THE TASK
In the text on Jackson and the National Bank below, reproduce word for word the part that opens with "Using evocative imagery" and closes with "Division—Reproduction Number LC-USz62-1575).".

Clay, Webster, and their backers were jubilant. Clay even said: “The congressional session has indeed been one of glorious triumph for the country and our cause.” Biddle, too, expressed delight, congratulating “our friends most cordially upon this satisfactory result” before adding that he still expected the President to veto the bill. As to that possibility, Clay remarked, “Should Jackson veto it, I will veto him.”13
In other words, the trap had been laid and “Prince Hal,” as Clay was sometimes called, was eager for the sitting president, whom he truly detested, to fall into it. Perhaps his best (or only) hope of unseating the popular incumbent, it at least provided a possible path to the White House and fulfillment of his lifelong ambition—a burning ambition that had already been denied once and would ultimately be again (and again). It was a gamble for both him and Biddle, but a gamble they both felt worth taking as the election of 1832 and the Bank’s future hung in the balance. Fully in the crosshairs of an unforgiving political enemy, they braced themselves for his next move.14
At the same time, “Washington readied for political war.” So stated Brands again in American Lion.15 “Old Hickory knew what he meant to do,” accorded earlier Jacksonian historian Glyndon VanDeusen. “The Bank is trying to kill me, but I will kill it,” he reportedly told Martin Van Buren, the New York Democrat who had become his most trusted Cabinet confidant as secretary of state, soon-to-be second vice president, and eventual White House successor. Relying on a trio of political advisers—newspaper magnate Amos Kendall, Attorney General Taney, and Secretary of the Navy Levi Woodbury—Jackson carefully prepared his response, a ringing veto that would characterize the National Bank as a “monster” with far-reaching tentacles and political friends that influenced and infected American democracy. His veto message, also in VanDeusen’s words, “pilloried” the Bank as “a dangerous centralization of power at the expense of the states” and “its proposed capital [assets] of $35 million was declared to be far in excess of what was necessary.”16

Using evocative imagery to make a point, President Andrew Jackson described the National Bank in 1832 as a “monster” with far-reaching tentacles aimed at killing him if he didn’t kill it first, prompting this political cartoon. In it, he was portrayed attempting to slay the multi-headed monster he considered an elitist threat to the nation (Library of Congress Prints and Photographs Division—Reproduction Number LC-USz62-1575).

RECORDED INFORMATION
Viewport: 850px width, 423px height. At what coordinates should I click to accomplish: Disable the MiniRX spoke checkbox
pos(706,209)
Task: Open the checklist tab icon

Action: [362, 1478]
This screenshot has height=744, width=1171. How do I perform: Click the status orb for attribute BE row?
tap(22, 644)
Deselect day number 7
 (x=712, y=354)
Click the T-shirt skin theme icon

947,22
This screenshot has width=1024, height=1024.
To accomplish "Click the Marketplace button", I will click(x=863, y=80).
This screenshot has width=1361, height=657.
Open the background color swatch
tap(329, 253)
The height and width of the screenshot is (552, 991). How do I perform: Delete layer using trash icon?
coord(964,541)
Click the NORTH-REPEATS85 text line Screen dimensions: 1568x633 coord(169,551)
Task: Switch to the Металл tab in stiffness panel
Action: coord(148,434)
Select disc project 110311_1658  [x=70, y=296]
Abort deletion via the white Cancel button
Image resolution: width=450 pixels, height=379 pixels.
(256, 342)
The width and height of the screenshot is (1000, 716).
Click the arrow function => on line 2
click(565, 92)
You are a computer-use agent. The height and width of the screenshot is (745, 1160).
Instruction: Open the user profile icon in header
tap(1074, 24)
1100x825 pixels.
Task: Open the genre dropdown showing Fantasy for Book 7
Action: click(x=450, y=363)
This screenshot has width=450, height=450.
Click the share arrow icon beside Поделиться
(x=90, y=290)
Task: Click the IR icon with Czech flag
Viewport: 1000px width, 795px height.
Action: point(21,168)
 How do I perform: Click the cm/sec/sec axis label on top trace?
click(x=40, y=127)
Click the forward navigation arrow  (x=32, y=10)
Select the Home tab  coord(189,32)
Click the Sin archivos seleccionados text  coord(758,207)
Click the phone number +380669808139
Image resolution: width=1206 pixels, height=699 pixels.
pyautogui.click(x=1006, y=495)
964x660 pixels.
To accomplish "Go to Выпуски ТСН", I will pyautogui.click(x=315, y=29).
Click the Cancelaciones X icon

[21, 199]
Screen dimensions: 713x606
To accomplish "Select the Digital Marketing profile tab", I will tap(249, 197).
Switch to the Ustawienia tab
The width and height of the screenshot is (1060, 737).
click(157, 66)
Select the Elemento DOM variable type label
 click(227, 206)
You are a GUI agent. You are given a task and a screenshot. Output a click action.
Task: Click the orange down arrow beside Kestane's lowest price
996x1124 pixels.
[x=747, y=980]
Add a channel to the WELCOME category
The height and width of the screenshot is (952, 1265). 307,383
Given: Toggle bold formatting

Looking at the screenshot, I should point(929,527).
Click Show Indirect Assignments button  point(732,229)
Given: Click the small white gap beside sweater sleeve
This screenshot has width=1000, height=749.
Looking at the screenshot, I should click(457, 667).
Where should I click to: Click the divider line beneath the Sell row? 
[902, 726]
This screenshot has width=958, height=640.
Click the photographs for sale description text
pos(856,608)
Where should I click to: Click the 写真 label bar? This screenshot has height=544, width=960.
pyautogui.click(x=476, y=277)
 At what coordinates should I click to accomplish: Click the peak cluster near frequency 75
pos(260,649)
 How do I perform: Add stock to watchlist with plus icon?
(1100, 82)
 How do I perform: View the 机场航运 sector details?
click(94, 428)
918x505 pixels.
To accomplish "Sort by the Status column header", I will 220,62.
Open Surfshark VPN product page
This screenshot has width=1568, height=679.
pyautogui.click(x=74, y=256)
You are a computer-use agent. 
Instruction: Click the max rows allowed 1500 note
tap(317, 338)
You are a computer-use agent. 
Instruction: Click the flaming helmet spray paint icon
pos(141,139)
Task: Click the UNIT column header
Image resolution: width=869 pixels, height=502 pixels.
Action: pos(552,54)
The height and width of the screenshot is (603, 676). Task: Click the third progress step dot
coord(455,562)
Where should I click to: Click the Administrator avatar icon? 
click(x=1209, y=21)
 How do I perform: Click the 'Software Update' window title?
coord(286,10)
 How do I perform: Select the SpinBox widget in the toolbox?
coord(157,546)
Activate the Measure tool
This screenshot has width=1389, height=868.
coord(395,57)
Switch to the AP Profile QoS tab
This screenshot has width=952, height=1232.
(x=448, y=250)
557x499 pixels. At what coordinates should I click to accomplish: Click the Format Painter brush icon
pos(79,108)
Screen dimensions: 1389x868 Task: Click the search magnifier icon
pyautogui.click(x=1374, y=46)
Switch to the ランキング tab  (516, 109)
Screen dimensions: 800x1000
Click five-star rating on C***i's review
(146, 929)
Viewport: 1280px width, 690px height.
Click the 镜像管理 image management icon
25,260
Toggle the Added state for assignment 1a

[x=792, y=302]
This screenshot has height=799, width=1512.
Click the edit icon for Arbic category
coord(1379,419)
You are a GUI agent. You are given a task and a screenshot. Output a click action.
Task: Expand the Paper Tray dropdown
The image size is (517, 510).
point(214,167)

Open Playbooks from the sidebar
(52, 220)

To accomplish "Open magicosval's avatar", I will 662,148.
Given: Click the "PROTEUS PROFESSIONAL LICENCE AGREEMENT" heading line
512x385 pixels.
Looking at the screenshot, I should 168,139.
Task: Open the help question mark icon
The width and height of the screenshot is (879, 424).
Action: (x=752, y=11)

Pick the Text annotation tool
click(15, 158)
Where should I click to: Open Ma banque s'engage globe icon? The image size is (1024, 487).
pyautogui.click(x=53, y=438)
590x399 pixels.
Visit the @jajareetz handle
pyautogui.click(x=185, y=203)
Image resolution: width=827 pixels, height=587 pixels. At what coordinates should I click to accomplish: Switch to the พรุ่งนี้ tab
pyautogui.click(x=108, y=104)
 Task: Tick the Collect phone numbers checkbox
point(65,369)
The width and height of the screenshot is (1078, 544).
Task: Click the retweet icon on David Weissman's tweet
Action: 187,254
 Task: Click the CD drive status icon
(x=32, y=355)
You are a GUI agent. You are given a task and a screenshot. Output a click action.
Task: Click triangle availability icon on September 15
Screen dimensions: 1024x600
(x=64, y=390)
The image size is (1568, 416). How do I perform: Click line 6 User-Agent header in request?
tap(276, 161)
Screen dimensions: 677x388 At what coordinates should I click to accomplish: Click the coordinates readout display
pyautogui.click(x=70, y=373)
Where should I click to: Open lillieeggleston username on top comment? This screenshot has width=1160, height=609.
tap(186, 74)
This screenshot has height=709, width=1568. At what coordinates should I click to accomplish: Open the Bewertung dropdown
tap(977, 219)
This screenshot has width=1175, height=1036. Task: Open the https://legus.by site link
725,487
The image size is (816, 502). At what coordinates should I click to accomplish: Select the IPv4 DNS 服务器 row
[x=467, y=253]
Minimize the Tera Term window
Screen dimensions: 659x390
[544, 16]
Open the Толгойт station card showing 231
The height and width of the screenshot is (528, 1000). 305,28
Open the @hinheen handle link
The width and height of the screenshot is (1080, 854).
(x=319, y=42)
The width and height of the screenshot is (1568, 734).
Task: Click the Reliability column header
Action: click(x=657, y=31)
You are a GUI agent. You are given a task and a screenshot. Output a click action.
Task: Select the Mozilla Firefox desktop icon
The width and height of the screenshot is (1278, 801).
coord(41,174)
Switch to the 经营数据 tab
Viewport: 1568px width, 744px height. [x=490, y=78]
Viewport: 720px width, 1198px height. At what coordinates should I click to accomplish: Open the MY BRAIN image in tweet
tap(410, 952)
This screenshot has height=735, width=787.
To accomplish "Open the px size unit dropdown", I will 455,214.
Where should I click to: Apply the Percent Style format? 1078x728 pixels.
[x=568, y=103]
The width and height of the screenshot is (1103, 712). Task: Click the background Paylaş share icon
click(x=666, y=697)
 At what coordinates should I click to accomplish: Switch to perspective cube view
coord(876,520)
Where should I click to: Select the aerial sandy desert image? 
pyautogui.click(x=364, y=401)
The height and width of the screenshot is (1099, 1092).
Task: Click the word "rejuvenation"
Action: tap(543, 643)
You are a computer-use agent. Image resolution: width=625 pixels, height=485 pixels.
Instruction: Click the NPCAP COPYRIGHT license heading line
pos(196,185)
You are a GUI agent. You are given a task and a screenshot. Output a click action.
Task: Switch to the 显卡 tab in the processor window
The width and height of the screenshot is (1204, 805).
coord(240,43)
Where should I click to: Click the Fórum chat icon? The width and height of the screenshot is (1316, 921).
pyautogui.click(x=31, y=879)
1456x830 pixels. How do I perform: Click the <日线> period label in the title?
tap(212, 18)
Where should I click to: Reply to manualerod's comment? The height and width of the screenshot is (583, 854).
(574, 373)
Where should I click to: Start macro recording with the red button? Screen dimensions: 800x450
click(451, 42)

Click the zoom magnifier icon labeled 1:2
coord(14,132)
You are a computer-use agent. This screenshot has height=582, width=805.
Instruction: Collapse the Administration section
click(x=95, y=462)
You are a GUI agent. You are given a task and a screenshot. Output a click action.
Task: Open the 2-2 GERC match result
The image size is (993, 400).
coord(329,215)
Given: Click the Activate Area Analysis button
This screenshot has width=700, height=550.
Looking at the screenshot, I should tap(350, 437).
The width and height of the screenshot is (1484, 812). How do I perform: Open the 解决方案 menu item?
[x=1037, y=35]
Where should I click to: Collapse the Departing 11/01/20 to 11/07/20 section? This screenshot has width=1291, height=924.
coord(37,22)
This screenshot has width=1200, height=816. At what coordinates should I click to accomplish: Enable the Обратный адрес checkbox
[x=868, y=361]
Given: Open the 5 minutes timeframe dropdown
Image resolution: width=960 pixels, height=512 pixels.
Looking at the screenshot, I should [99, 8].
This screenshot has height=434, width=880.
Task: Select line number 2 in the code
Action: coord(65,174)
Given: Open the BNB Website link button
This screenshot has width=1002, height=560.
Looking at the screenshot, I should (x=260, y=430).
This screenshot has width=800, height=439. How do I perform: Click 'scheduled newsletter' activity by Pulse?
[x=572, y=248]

THE ANSWER
Using evocative imagery to make a point, President Andrew Jackson described the National Bank in 1832 as a “monster” with far-reaching tentacles aimed at killing him if he didn’t kill it first, prompting this political cartoon. In it, he was portrayed attempting to slay the multi-headed monster he considered an elitist threat to the nation (Library of Congress Prints and Photographs Division—Reproduction Number LC-USz62-1575).